For the compost pickup, residents pay Grow Nashua to collect their food waste weekly. A biodigester firm in Maine ferments the waste and captures methane gas for energy. And, further connecting home gardeners with the urban gardeners, Grow Nashua fertilizes its plots with the remaining compost.
Grow Nashua grows more than vegetables. It’s also growing community connectedness, joy and satisfaction.
“There is so much beyond just the food you create,” Justin said. “Every single one of the things we do is just a tool to connect people in the community,” especially those who feel alone because of language and cultural differences, not owning a car or working long hours with little opportunity to socialize.
“Refugees tend to feel isolated,” Justin said. “At our first garden, we had 20 families from 12 different countries. People were thrilled to be able to be with people from other countries and realize they weren’t the only ones feeling alone here.”
At the garden on Ledge Street, where Valerie grows food for herself, her three children and friends who benefit from her extra produce, there are 24 raised beds, eight of them designed to be accessible by gardeners using wheelchairs.
Further connecting with the surrounding community, children from the Ledge Street Elementary School meet with their gardener neighbors via a short path through woods. The path and wheelchair-accessible picnic tables were built by local Boy Scouts.

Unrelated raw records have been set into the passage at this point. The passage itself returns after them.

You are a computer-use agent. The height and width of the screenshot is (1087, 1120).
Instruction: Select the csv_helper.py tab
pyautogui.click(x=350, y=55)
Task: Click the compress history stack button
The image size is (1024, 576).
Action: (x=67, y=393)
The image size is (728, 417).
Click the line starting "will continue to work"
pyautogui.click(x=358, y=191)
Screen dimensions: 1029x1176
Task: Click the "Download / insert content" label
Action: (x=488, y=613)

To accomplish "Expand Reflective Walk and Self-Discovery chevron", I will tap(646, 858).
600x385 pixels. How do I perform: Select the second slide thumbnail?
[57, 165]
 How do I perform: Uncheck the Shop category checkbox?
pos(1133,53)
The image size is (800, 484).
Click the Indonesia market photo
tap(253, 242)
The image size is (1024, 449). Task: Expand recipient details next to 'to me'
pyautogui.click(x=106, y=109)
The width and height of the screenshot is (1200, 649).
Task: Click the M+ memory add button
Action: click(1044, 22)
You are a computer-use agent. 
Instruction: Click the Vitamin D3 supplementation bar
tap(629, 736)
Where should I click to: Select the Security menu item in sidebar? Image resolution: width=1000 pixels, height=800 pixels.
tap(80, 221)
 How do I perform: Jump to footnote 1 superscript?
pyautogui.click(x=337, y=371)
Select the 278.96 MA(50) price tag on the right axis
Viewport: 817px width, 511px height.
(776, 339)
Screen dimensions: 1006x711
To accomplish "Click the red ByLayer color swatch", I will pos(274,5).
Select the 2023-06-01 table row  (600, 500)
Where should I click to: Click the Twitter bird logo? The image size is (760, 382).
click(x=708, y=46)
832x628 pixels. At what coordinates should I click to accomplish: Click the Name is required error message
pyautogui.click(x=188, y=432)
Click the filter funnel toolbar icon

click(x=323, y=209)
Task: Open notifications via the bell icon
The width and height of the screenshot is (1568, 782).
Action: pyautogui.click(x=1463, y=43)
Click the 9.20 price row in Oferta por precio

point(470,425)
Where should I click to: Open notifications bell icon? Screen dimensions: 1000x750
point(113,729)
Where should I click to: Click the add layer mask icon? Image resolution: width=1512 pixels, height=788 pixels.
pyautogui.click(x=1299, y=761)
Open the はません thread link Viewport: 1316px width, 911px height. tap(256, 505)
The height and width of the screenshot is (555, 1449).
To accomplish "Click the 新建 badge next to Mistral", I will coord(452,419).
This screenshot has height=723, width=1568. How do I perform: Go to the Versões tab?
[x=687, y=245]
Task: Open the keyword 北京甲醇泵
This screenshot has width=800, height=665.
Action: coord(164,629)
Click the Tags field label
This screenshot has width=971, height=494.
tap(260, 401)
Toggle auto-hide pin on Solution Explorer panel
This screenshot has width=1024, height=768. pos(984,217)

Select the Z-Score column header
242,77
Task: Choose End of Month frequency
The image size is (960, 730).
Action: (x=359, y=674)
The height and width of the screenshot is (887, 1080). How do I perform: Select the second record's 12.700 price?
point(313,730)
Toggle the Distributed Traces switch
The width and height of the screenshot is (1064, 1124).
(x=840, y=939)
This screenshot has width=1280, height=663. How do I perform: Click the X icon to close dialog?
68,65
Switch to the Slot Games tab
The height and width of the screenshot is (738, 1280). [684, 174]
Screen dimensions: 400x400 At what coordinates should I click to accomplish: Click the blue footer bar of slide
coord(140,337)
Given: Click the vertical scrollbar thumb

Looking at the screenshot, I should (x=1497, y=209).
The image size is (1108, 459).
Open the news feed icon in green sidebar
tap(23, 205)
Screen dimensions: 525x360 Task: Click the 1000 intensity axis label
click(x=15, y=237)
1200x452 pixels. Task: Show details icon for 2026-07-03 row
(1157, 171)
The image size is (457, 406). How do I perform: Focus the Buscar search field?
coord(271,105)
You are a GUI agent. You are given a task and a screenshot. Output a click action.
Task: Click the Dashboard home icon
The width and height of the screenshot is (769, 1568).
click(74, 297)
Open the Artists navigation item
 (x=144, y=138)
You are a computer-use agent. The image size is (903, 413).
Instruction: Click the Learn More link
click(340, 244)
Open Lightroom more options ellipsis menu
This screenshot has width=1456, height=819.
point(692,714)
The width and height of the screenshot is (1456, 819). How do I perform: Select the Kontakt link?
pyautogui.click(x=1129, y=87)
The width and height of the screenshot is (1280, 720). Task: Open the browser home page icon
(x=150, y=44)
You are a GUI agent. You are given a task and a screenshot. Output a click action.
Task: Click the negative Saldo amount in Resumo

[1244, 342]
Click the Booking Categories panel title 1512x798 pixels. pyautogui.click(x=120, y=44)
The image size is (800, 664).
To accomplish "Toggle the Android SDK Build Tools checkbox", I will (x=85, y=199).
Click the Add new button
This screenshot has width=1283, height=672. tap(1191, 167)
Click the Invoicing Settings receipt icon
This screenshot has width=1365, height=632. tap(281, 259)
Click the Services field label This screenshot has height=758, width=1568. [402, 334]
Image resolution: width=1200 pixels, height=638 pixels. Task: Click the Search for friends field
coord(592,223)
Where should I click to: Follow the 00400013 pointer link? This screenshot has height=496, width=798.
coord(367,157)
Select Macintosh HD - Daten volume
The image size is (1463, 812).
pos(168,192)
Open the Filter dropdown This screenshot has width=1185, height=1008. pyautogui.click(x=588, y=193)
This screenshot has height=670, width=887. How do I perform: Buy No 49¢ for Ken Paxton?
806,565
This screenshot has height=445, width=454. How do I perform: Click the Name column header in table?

Grow Nashua has become a trusted community resource because the small staff and several hundred volunteers get to know the gardeners and their families, strive to hire gardeners for staff positions or match them with local agencies to help strengthen community.
“We have our hands in the dirt” together, Justin said. “It’s not just ‘sign up and see you later.’”
Back at the Ledge Street garden, Valerie said she misses the “big, big, big, big” garden she tended in Burundi and is grateful that Grow Nashua helps provide her with a way to grow her favorite comfort foods and help others.
For the second year, Valerie will tend two gardens — Ledge Street for day-to-day meals, and, in collaboration with Grow Nashua partner Legacy Farm, a larger garden where she and a friend grew several hundred pounds of produce last year to sell and share with other families.
“My mother says it makes her happy that what she grows is good enough to show her friends and say ‘Look, you can be doing this too,” Happy said.